___ DATA EXTRACT ___
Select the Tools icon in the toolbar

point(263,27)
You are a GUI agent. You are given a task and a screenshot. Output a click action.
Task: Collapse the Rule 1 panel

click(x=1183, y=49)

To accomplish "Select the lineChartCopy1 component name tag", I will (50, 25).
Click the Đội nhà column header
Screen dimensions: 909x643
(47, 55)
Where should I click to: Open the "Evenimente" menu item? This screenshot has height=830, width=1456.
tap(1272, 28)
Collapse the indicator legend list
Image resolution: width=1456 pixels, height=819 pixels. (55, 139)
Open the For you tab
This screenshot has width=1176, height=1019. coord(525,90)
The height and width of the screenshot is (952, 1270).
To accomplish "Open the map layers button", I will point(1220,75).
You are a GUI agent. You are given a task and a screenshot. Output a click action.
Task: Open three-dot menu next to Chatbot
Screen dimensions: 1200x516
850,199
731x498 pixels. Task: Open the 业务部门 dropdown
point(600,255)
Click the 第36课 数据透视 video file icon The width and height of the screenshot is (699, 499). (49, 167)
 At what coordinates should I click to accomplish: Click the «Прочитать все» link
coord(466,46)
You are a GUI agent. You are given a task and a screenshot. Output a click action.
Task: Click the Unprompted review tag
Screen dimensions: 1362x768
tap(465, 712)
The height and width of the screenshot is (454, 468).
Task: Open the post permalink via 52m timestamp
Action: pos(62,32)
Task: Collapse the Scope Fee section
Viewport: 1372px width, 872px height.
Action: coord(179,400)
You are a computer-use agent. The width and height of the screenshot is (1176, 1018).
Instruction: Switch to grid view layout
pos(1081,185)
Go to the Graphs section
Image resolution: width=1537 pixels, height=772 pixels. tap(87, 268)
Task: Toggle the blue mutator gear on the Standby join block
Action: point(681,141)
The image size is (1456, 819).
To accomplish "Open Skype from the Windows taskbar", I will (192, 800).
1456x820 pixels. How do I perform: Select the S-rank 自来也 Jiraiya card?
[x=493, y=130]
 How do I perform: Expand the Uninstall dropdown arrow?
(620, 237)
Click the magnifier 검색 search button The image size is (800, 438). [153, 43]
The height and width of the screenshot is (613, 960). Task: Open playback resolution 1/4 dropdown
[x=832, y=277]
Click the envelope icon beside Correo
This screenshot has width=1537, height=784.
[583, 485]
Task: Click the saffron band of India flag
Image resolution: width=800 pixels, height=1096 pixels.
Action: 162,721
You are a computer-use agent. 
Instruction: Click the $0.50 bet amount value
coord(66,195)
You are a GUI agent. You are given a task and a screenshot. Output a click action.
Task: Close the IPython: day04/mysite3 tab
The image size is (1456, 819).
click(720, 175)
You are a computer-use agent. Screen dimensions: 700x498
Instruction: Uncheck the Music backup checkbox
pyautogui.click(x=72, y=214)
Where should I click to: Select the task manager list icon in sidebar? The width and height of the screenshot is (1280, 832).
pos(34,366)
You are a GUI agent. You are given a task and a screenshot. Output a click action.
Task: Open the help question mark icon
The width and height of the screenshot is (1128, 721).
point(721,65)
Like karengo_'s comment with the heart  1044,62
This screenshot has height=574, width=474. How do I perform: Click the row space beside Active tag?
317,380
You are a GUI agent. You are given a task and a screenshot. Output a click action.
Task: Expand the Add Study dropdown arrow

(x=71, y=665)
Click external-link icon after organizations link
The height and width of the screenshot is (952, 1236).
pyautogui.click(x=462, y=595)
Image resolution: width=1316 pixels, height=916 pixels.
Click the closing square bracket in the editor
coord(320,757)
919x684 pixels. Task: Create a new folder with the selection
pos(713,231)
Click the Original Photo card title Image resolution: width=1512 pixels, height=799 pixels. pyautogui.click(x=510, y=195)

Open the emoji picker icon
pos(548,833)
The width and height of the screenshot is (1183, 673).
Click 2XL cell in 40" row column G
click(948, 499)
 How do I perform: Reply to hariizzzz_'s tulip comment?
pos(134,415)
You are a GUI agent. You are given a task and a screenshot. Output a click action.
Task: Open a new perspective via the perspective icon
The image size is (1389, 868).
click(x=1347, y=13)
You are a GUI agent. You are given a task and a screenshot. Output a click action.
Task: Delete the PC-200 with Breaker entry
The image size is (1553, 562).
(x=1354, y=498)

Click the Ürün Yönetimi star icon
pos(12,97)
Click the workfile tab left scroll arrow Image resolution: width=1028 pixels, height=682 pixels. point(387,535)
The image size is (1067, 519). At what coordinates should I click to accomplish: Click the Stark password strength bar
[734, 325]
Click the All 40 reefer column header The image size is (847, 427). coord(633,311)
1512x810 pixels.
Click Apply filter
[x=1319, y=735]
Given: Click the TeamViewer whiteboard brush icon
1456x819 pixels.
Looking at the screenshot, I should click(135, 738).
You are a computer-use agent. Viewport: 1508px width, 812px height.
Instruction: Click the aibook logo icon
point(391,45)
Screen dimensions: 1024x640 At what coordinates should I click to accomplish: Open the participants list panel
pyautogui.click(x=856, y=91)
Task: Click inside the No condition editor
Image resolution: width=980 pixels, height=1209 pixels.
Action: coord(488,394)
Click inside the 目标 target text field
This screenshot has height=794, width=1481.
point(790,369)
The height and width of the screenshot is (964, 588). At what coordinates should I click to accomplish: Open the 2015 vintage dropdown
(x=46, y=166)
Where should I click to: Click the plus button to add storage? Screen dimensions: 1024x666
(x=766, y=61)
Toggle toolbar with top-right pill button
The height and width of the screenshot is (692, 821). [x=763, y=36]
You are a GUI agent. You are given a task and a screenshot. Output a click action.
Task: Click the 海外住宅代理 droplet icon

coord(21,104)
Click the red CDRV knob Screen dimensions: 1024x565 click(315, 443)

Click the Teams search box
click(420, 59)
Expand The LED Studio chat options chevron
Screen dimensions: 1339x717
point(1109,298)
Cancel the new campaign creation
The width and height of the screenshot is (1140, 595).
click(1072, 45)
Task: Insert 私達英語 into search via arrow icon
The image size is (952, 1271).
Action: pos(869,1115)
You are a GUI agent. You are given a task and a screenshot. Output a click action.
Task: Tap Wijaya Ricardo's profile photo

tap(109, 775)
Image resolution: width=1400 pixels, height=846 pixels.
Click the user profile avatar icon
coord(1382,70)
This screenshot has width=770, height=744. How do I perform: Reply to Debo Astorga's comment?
___
### WHAT YOU NEED TO DO
Take the rows from the start through the line containing "coord(466,46)", change every "GUI agent" to "UI agent", and write out those lines again with nothing else altered.

### COMPLETED TASK
Select the Tools icon in the toolbar

point(263,27)
You are a UI agent. You are given a task and a screenshot. Output a click action.
Task: Collapse the Rule 1 panel

click(x=1183, y=49)

To accomplish "Select the lineChartCopy1 component name tag", I will (50, 25).
Click the Đội nhà column header
Screen dimensions: 909x643
(47, 55)
Where should I click to: Open the "Evenimente" menu item? This screenshot has height=830, width=1456.
tap(1272, 28)
Collapse the indicator legend list
Image resolution: width=1456 pixels, height=819 pixels. (55, 139)
Open the For you tab
This screenshot has width=1176, height=1019. coord(525,90)
The height and width of the screenshot is (952, 1270).
To accomplish "Open the map layers button", I will point(1220,75).
You are a UI agent. You are given a task and a screenshot. Output a click action.
Task: Open three-dot menu next to Chatbot
Screen dimensions: 1200x516
850,199
731x498 pixels. Task: Open the 业务部门 dropdown
point(600,255)
Click the 第36课 数据透视 video file icon The width and height of the screenshot is (699, 499). (49, 167)
 At what coordinates should I click to accomplish: Click the «Прочитать все» link
coord(466,46)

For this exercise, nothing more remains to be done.